Mahale Mountains National Park is located in the western Tanzania, bordering Lake Tanganyika. The park covers an area of 1,613 sq km (623 sq miles) and can be accessed using charter flight from Arusha, Dar or Kigoma. The other means includes charter private or national park motorboat from Kigoma, three to four hours.
Mahale Mountains is home to some of Africa’s last remaining wild chimpanzees, a population of roughly 800 and only 60 individuals forming what is known as "M group. Trekking the chimpanzees of Mahale Mountains is a magical experience. The guide's eyes pick out last night's nests - shadowy clumps high in a gallery of trees crowding the sky.
Then suddenly you are in their midst: cleaning each other's glossy coats in concentrated groups, power struggle noisily, or bounding into the trees to swing effortlessly between the vines.
The area is also known as Nkungwe, after the park's largest mountain, held sacred by the local Tongwe people, and at 2,460 metres (8,069 ft) the highest of the six prominent points that make up the Mahale Range.
While chimpanzees are the celebrity attraction, the slopes support a diverse forest fauna, including readily observed troops of red colobus, red-tailed and blue monkeys, and a kaleidoscopic array of colorful forest birds.
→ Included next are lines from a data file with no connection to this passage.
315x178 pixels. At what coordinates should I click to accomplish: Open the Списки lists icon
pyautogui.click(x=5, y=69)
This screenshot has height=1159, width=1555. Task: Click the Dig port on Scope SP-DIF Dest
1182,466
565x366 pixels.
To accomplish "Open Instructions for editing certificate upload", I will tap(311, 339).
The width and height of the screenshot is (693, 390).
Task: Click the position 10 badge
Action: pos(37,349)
You can trace the Tongwe people's ancient pilgrimage to the mountain spirits, hiking through the montane rainforest belt – home to an endemic race of Angola colobus monkey - to high grassy ridges chequered with alpine bamboo. Then immerse in the impossibly clear waters of the world’s longest, second-deepest and least-polluted freshwater lake – harbouring an estimated 1,000 fish species.